Long-Term Cardiovascular Morbidity in Children following Assisted Reproductive Technology (ART) Pregnancies Compared to Spontaneous Pregnancies

Avi Harlev 1 Tamar Wainstock 2 Asnat Walfisch 3 Idit Segal 4 Eliahu Levitas 1 Daniella Landau 5 Eyal Sheiner 3
1Fertility and IVF Unit, Department of Obstetrics and Gynecology, Soroka University Medical Center, Ben Gurion University of the Negev
2Department of Public Health, Faculty of Health Sciences, Ben-Gurion University of the Negev
3High Risk Pregnancy, Department of Obstetrics and Gynecology, Soroka University Medical Center, Ben Gurion University of the Negev
4Israeli, Ministry of Health
5Department of Neonatology, Soroka University Medical Center, Ben Gurion University of the Negev

Introduction: Fertility treatments are a risk factor for congenital anomalies.
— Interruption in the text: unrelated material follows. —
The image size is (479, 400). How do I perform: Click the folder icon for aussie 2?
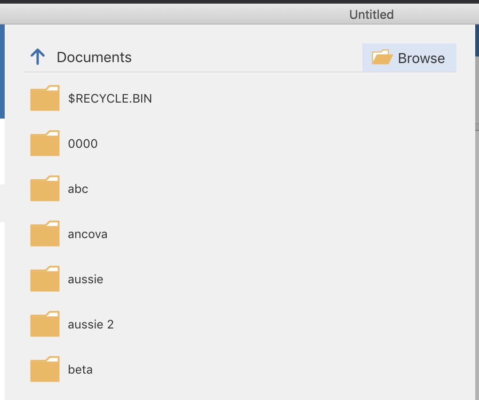tap(45, 324)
The impact of ART on long term morbidity of the offspring is debatable.

Aim: To determine the risk of long-term cardiovascular morbidity among children born following in-vitro fertilization (IVF) and ovulation induction (OI) as compared with spontaneous pregnancies.
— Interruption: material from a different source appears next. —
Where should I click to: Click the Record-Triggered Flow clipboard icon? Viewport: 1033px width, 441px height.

Materials & Methods: A population-based cohort study including all singleton deliveries between the years 1991-2013 was performed. Fetuses with congenital malformations were excluded. Children delivered following pregnancies achieved by IVF, OI and spontaneous pregnancies were compared. Hospitalizations up to the age of 18 years involving cardiovascular morbidity were evaluated. Cardiovascular morbidities assessed included valvular disorders, hypertension, arrhythmias, rheumatic fever, cardiomyopathy, ischemic heart disease, pulmonary heart disease, endocarditis, heart failure, etc. Kaplan-Meier survival curve was used to compare cumulative morbidity incidence. A Cox regression model was used to control for confounders.

Results: During the study period 242,187singleton deliveries met the inclusion criteria; 1.1% following IVF (n=2603), and 0.7% occurred following OI (n=1721). Hospitalizations up to the age of 18 years involving cardiovascular morbidity (n=1503) were comparable in children delivered following IVF (0.6%), OI (0.7%) and spontaneous pregnancies (0.6%; p=0.88). No significant difference in the cumulative incidence of cardiovascular morbidity was noted between the groups. Using a regression model controlling for maternal age, preterm delivery, birth weight, maternal diabetes, and hypertensive disorders, both IVF and OI were not noted as a risk factor for long-term pediatric cardiovascular morbidity (adjusted HR=1.12, CI 95% 0.67-1.87, p=0.647, adjusted HR=0.94, CI 95% 0.53-1.67, p=0.857 respectively).

Conclusion: Singletons conceived using ART are not at an increased risk of long-term pediatric cardiovascular morbidity.